Planning for death or incapacitation and your trading account

Discussion in 'Risk Management' started by FP22, Feb 11, 2019.

  1. Robert Morse

    Robert Morse Sponsor

    This is correct and takes time. You have to show a death certificate and then prove who gets the account. During this time, most brokers would freeze the account. And, a Limited Power of Attorney would no longer be valid after death.
    I think this is an important issue. I'd suggest individual accounts have a TOD. I'd suggest any LLC agreement have a transfer of ownership spelled out in the LLC agreement and talk to a tax specialist to make sure that language will bypass probate. I personally do not like trust agreements unless the assets are quite large or the beneficiary of the trust after your death can't manage money and needs a trustee.
     
    Last edited: Feb 12, 2019
    #11     Feb 12, 2019
    comagnum likes this.
  2. I agree with you that this is an important issue. Things get even more complicated if e.g. the broker is in the USA but the customer is in another country (and doesn't have American nationality).

    What is TOD?
     
    #12     Feb 12, 2019
  3. Robert Morse

    Robert Morse Sponsor

    #13     Feb 12, 2019
  4. #14     Feb 12, 2019
  5. schweiz

    schweiz

    What about a joint account or a partnership account? If 1 person dies the others can continue, not?
     
    #15     Feb 12, 2019
  6. Robert Morse

    Robert Morse Sponsor

    Joint account-yes.
    Partnership, depends on the partnership agreement.
     
    #16     Feb 12, 2019
    schweiz likes this.
  7. I actually just watched that one last year :)
     
    #17     Feb 12, 2019
    fan27 likes this.
  8. WonderBoy

    WonderBoy

    Everyone, PLEASE get all your affairs in order now. I just spent the last 3 weeks figuring out my parents finances as they were a complete mess of different accounts, no beneficiaries, dormant accounts, etc. to apply for medicaid. My father then passed away last week and I could have spent it with him to arrange for proper care instead of spending 8 hours a day figuring everything out. This is a regret and guilt I will have to live with forever.

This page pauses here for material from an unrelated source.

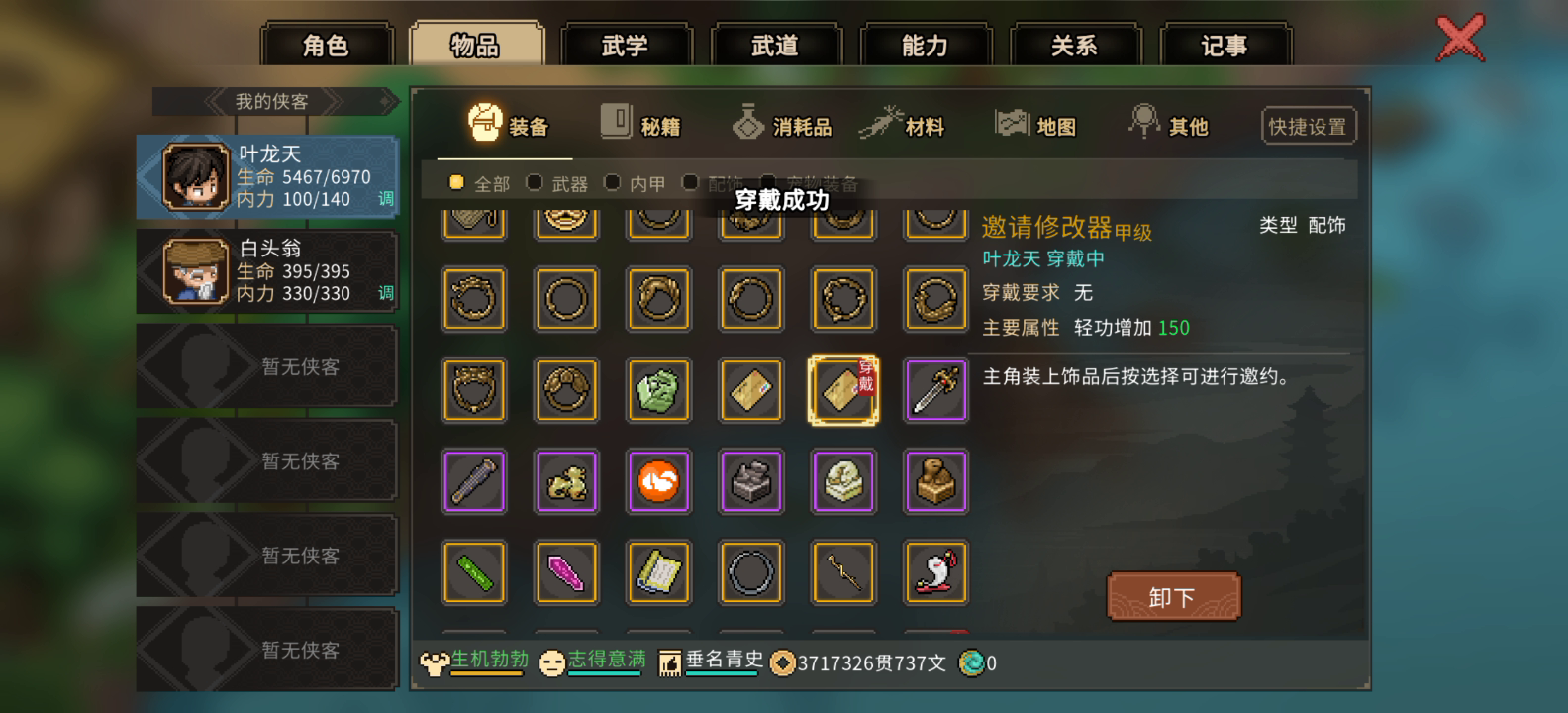Click the 卸下 unequip button
The width and height of the screenshot is (1568, 713).
coord(1173,597)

    Do not allow this happen to you, please.
     
    #18     Feb 12, 2019
  9. FP22

    FP22

    Thanks for the feedback. The account is Joint so my instructions will really be for her to take care of it with one call to our broker having them close all positions in trading account and move them into a pre-planned investment allocation (spelled out in my "I'm dead now what" letter. All of our other estate plans are in order otherwise so it is the investment makeup I would want if I can't be in charge of the investments.

    I like to think if I die the best thing would be a simple investments so likely a mix of Vanguard etfs or funds. This is the stuff traders never want to discuss but if YOU aren't managing the finances what would the next best investment mix be??? I tend to believe a good ETF mix would do just as well as a brick and mortar financial planner. Thoughts?

    I do recommend getting your affairs in order. I have recently had to take over an elder's affairs as she progressed rapidly into dementia. It is a lot of work if you don't have someone as your POA so getting an estate plan done is important before you have problems or die.
     
    #19     Feb 12, 2019
  10. tiddlywinks

    tiddlywinks

    Thanks for bringing up TOD @Robert Morse.

    A quick and abbreviated personal experience...
    Gramppa opened several accounts (different brokerages) intended for the grandchildren, of which I was one. He used TOD's... long story, grandkids were never made aware of such assets prior to death, as result TOD accounts remained under control of executor. Due to no prior knowledge (my missing signature I seem to recall), distribution could not occur until such time that grandma (spouse), who was not the executor, gave the go ahead. It took 8 years until distributed to me. The 8K was not a life-changing sum for anyone involved, which made the whole affair even more non-nonsensical. This was about 20 years ago. TODs may not be as straight forward as made out to be. Each estate is different.